Implementing the vocational training programs SPARK (Solar Powered Auxiliary Relief Kiosk) and FLARE (First-Line Aid, Response and Evaluation), the Thrive team has been able to teach community members how to utilize solar panels, electrical components, and first aid equipment found in their local community. Through work with partners in Nepal – Global Peace Foundation Nepal, All Hands Volunteers, HEAL Nepal, the Lincoln School, and Service for Peace – these programs have already contributed more than 2,000 additional hours of community lighting and augmented the wellness of more than 14 schools and communities..
With both SPARK and FLARE, 250 students have been exposed to STEM education and basic medical procedures that are not available to many in Nepal. This education has been critical for the empowerment of young people as 8,000 schools were destroyed in the 2015 earthquake, according to Plan International.

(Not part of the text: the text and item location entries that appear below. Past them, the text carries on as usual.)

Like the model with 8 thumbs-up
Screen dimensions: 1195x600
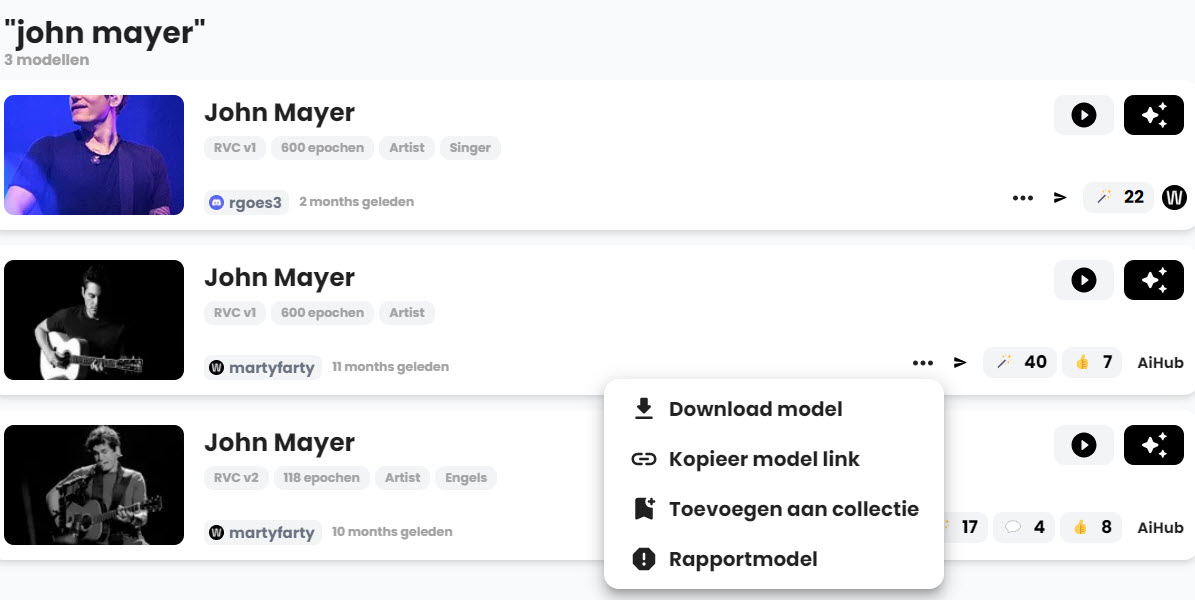click(1092, 527)
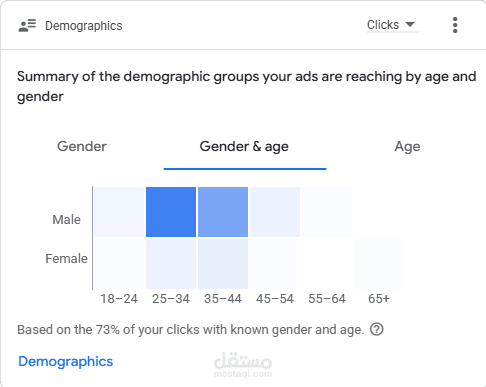The width and height of the screenshot is (486, 387).
Task: Click the Female 65+ heatmap cell
Action: coord(379,264)

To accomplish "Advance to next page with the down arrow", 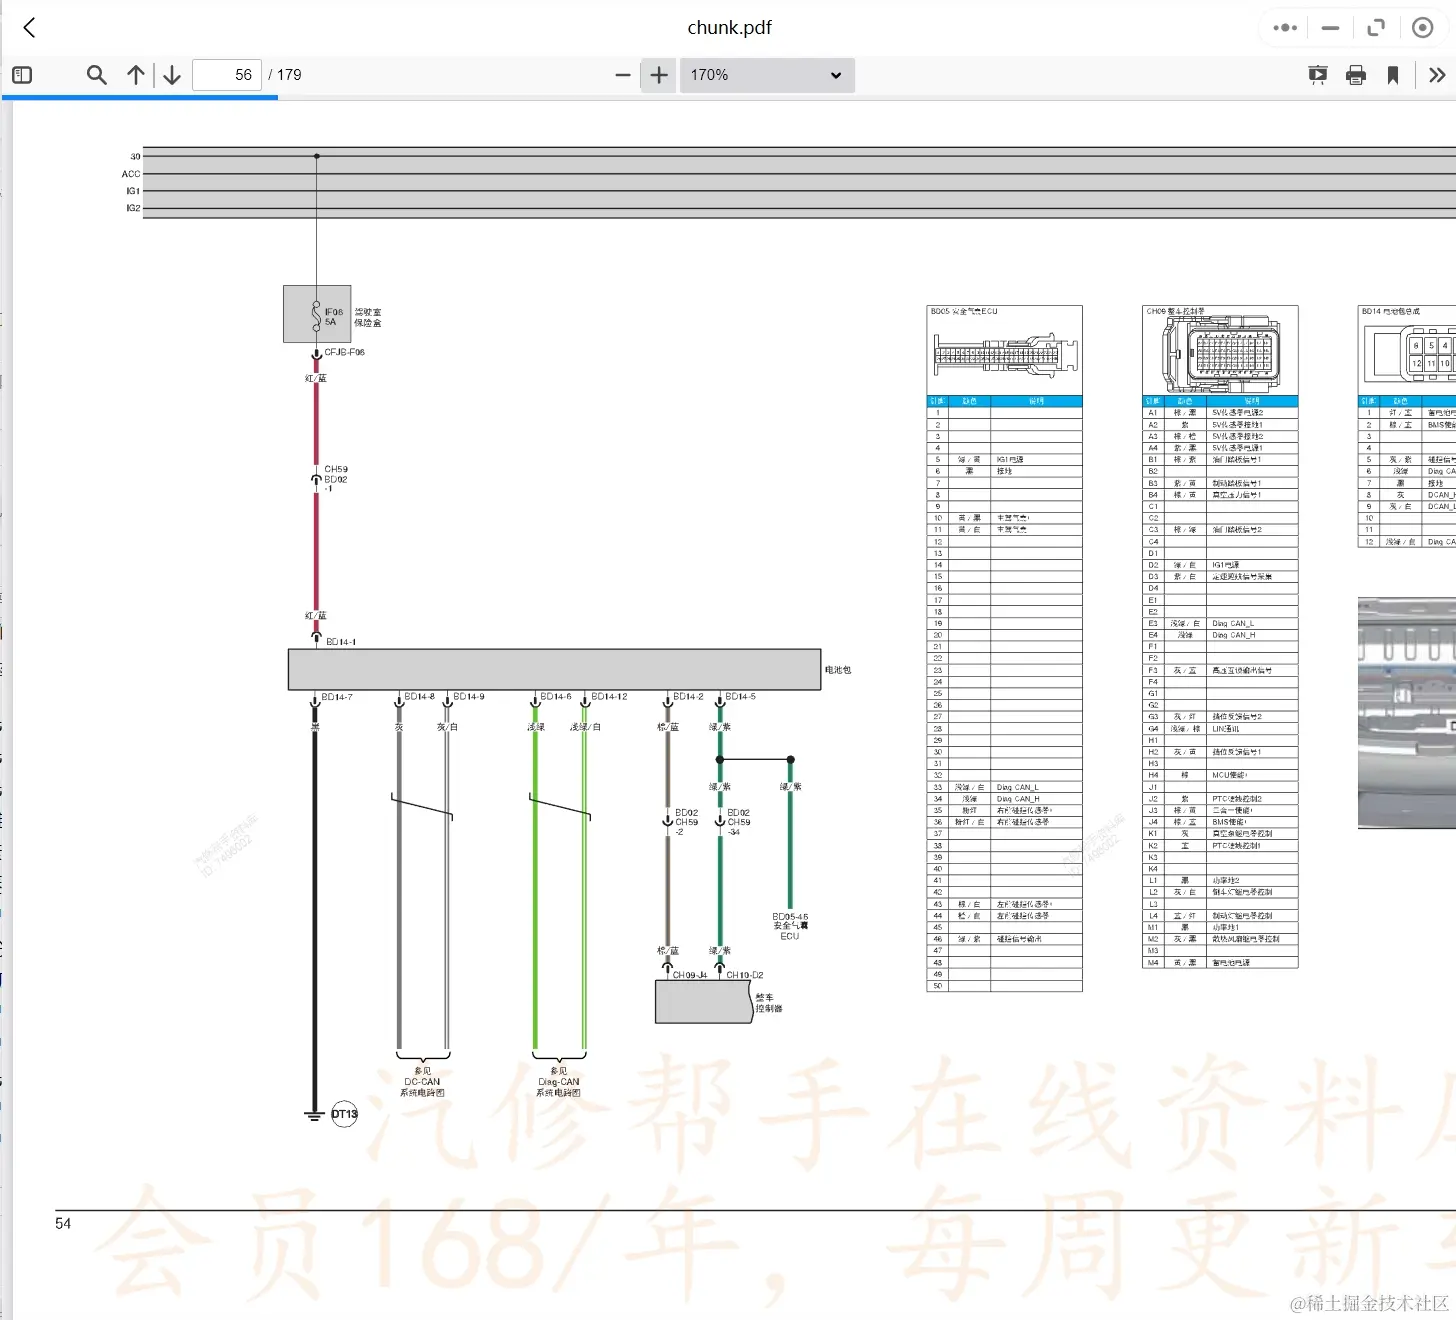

Knowledge of first aid and electrical sustainability also remain key in this region of the world in order to mitigate the effects of subsequent natural disasters. This was seen first hand by the members of Thrive when a devastating monsoon submerged and marooned thousands of villages in Nepal with catastrophic effect nearly one year ago. Many people were displaced, faced food shortages and rampant disease.
As these disasters remain a threat, addressing the underlying vulnerabilities of the people of Nepal will continue to be essential to the approach of Thrive, and with the support of our donors and partners, we can continue to work towards a comprehensive and inclusive recovery for all Nepalis.